EXERCISE REQUIREMENTS: What this exercise calls for is an exact copy of the data.

Start of STORED DATA

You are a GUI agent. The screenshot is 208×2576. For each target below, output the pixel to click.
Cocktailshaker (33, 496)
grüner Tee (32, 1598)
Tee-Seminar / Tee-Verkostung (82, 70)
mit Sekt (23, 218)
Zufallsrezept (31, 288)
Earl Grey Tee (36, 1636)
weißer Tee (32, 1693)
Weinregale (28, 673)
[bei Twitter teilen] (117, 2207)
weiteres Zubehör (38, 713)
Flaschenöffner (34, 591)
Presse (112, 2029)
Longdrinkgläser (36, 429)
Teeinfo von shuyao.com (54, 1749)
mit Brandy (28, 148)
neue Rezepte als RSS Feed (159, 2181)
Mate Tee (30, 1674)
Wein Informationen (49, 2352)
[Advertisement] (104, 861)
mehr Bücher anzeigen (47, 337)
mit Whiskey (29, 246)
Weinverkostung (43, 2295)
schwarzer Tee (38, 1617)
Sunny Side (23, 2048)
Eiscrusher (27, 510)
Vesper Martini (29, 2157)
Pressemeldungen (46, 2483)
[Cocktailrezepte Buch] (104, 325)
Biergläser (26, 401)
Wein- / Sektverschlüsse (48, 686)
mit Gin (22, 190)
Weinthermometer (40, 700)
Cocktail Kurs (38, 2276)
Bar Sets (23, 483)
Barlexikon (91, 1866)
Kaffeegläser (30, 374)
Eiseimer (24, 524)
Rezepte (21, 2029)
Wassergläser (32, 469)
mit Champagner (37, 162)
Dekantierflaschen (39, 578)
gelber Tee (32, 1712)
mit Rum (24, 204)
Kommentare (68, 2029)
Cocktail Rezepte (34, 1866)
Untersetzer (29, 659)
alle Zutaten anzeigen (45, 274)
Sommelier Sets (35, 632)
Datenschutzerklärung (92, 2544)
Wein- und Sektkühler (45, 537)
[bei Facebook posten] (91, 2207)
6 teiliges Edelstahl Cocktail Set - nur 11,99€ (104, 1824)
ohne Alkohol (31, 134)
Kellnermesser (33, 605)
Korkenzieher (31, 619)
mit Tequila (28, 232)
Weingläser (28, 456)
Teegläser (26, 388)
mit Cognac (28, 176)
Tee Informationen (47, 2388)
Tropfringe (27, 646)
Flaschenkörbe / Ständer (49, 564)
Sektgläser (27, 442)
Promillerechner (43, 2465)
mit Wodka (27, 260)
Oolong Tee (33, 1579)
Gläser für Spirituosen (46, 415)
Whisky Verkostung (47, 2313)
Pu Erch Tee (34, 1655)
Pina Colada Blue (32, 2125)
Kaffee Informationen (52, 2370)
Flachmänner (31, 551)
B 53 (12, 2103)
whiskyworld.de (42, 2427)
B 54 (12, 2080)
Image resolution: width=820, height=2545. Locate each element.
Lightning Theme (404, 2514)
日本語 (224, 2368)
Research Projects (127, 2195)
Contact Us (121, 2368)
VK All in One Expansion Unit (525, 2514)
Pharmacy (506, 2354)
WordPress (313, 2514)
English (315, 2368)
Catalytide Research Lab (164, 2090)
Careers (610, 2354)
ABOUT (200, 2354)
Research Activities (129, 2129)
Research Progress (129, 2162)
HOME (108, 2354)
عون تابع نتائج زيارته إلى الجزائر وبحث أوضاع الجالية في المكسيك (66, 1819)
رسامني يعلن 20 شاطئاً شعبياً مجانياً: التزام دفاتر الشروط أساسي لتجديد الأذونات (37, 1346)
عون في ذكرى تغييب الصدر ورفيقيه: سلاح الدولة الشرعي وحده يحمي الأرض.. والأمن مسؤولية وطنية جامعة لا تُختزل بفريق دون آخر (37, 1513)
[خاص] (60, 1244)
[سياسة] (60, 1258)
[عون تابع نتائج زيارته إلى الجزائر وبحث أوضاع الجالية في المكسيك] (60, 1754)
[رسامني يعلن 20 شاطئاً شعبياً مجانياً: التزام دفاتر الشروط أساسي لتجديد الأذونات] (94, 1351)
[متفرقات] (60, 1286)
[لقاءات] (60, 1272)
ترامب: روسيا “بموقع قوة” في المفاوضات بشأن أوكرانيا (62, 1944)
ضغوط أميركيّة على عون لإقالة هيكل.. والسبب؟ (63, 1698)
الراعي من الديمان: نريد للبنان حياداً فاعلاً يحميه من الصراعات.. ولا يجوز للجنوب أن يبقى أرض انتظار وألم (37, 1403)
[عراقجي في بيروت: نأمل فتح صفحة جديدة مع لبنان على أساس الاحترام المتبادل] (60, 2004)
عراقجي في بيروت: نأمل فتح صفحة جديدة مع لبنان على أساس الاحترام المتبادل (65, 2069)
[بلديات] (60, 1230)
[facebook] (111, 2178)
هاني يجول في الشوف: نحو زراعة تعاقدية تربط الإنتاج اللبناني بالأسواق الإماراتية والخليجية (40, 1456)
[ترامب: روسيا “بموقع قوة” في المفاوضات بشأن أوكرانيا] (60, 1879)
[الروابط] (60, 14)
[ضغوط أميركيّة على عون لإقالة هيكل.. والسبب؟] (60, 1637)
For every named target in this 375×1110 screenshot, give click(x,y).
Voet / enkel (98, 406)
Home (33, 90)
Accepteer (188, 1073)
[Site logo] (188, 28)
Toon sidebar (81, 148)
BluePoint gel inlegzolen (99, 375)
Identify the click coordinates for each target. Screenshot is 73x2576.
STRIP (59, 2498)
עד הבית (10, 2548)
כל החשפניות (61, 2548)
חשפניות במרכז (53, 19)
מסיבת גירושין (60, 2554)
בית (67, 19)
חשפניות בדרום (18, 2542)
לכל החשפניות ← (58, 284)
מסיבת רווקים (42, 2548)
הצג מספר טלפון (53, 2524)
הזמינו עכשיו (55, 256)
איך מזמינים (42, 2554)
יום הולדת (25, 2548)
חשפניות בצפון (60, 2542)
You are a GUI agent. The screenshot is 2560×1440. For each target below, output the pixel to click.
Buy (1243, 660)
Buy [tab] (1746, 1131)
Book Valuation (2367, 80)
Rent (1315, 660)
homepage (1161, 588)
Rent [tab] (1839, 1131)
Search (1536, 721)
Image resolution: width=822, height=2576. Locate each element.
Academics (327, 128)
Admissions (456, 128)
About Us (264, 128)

End of STORED DATA

RESPONSE AREA:
You are a GUI agent. The screenshot is 208×2576. For each target below, output the pixel to click.
Cocktailshaker (33, 496)
grüner Tee (32, 1598)
Tee-Seminar / Tee-Verkostung (82, 70)
mit Sekt (23, 218)
Zufallsrezept (31, 288)
Earl Grey Tee (36, 1636)
weißer Tee (32, 1693)
Weinregale (28, 673)
[bei Twitter teilen] (117, 2207)
weiteres Zubehör (38, 713)
Flaschenöffner (34, 591)
Presse (112, 2029)
Longdrinkgläser (36, 429)
Teeinfo von shuyao.com (54, 1749)
mit Brandy (28, 148)
neue Rezepte als RSS Feed (159, 2181)
Mate Tee (30, 1674)
Wein Informationen (49, 2352)
[Advertisement] (104, 861)
mehr Bücher anzeigen (47, 337)
mit Whiskey (29, 246)
Weinverkostung (43, 2295)
schwarzer Tee (38, 1617)
Sunny Side (23, 2048)
Eiscrusher (27, 510)
Vesper Martini (29, 2157)
Pressemeldungen (46, 2483)
[Cocktailrezepte Buch] (104, 325)
Biergläser (26, 401)
Wein- / Sektverschlüsse (48, 686)
mit Gin (22, 190)
Weinthermometer (40, 700)
Cocktail Kurs (38, 2276)
Bar Sets (23, 483)
Barlexikon (91, 1866)
Kaffeegläser (30, 374)
Eiseimer (24, 524)
Rezepte (21, 2029)
Wassergläser (32, 469)
mit Champagner (37, 162)
Dekantierflaschen (39, 578)
gelber Tee (32, 1712)
mit Rum (24, 204)
Kommentare (68, 2029)
Cocktail Rezepte (34, 1866)
Untersetzer (29, 659)
alle Zutaten anzeigen (45, 274)
Sommelier Sets (35, 632)
Datenschutzerklärung (92, 2544)
Wein- und Sektkühler (45, 537)
[bei Facebook posten] (91, 2207)
6 teiliges Edelstahl Cocktail Set - nur 11,99€ (104, 1824)
ohne Alkohol (31, 134)
Kellnermesser (33, 605)
Korkenzieher (31, 619)
mit Tequila (28, 232)
Weingläser (28, 456)
Teegläser (26, 388)
mit Cognac (28, 176)
Tee Informationen (47, 2388)
Tropfringe (27, 646)
Flaschenkörbe / Ständer (49, 564)
Sektgläser (27, 442)
Promillerechner (43, 2465)
mit Wodka (27, 260)
Oolong Tee (33, 1579)
Gläser für Spirituosen (46, 415)
Whisky Verkostung (47, 2313)
Pu Erch Tee (34, 1655)
Pina Colada Blue (32, 2125)
Kaffee Informationen (52, 2370)
Flachmänner (31, 551)
B 53 (12, 2103)
whiskyworld.de (42, 2427)
B 54 (12, 2080)
Image resolution: width=820, height=2545. Locate each element.
Lightning Theme (404, 2514)
日本語 (224, 2368)
Research Projects (127, 2195)
Contact Us (121, 2368)
VK All in One Expansion Unit (525, 2514)
Pharmacy (506, 2354)
WordPress (313, 2514)
English (315, 2368)
Catalytide Research Lab (164, 2090)
Careers (610, 2354)
ABOUT (200, 2354)
Research Activities (129, 2129)
Research Progress (129, 2162)
HOME (108, 2354)
عون تابع نتائج زيارته إلى الجزائر وبحث أوضاع الجالية في المكسيك (66, 1819)
رسامني يعلن 20 شاطئاً شعبياً مجانياً: التزام دفاتر الشروط أساسي لتجديد الأذونات (37, 1346)
عون في ذكرى تغييب الصدر ورفيقيه: سلاح الدولة الشرعي وحده يحمي الأرض.. والأمن مسؤولية وطنية جامعة لا تُختزل بفريق دون آخر (37, 1513)
[خاص] (60, 1244)
[سياسة] (60, 1258)
[عون تابع نتائج زيارته إلى الجزائر وبحث أوضاع الجالية في المكسيك] (60, 1754)
[رسامني يعلن 20 شاطئاً شعبياً مجانياً: التزام دفاتر الشروط أساسي لتجديد الأذونات] (94, 1351)
[متفرقات] (60, 1286)
[لقاءات] (60, 1272)
ترامب: روسيا “بموقع قوة” في المفاوضات بشأن أوكرانيا (62, 1944)
ضغوط أميركيّة على عون لإقالة هيكل.. والسبب؟ (63, 1698)
الراعي من الديمان: نريد للبنان حياداً فاعلاً يحميه من الصراعات.. ولا يجوز للجنوب أن يبقى أرض انتظار وألم (37, 1403)
[عراقجي في بيروت: نأمل فتح صفحة جديدة مع لبنان على أساس الاحترام المتبادل] (60, 2004)
عراقجي في بيروت: نأمل فتح صفحة جديدة مع لبنان على أساس الاحترام المتبادل (65, 2069)
[بلديات] (60, 1230)
[facebook] (111, 2178)
هاني يجول في الشوف: نحو زراعة تعاقدية تربط الإنتاج اللبناني بالأسواق الإماراتية والخليجية (40, 1456)
[ترامب: روسيا “بموقع قوة” في المفاوضات بشأن أوكرانيا] (60, 1879)
[الروابط] (60, 14)
[ضغوط أميركيّة على عون لإقالة هيكل.. والسبب؟] (60, 1637)
For every named target in this 375×1110 screenshot, give click(x,y).
Voet / enkel (98, 406)
Home (33, 90)
Accepteer (188, 1073)
[Site logo] (188, 28)
Toon sidebar (81, 148)
BluePoint gel inlegzolen (99, 375)
Identify the click coordinates for each target. Screenshot is 73x2576.
STRIP (59, 2498)
עד הבית (10, 2548)
כל החשפניות (61, 2548)
חשפניות במרכז (53, 19)
מסיבת גירושין (60, 2554)
בית (67, 19)
חשפניות בדרום (18, 2542)
לכל החשפניות ← (58, 284)
מסיבת רווקים (42, 2548)
הצג מספר טלפון (53, 2524)
הזמינו עכשיו (55, 256)
איך מזמינים (42, 2554)
יום הולדת (25, 2548)
חשפניות בצפון (60, 2542)
You are a GUI agent. The screenshot is 2560×1440. For each target below, output the pixel to click.
Buy (1243, 660)
Buy [tab] (1746, 1131)
Book Valuation (2367, 80)
Rent (1315, 660)
homepage (1161, 588)
Rent [tab] (1839, 1131)
Search (1536, 721)
Image resolution: width=822, height=2576. Locate each element.
Academics (327, 128)
Admissions (456, 128)
About Us (264, 128)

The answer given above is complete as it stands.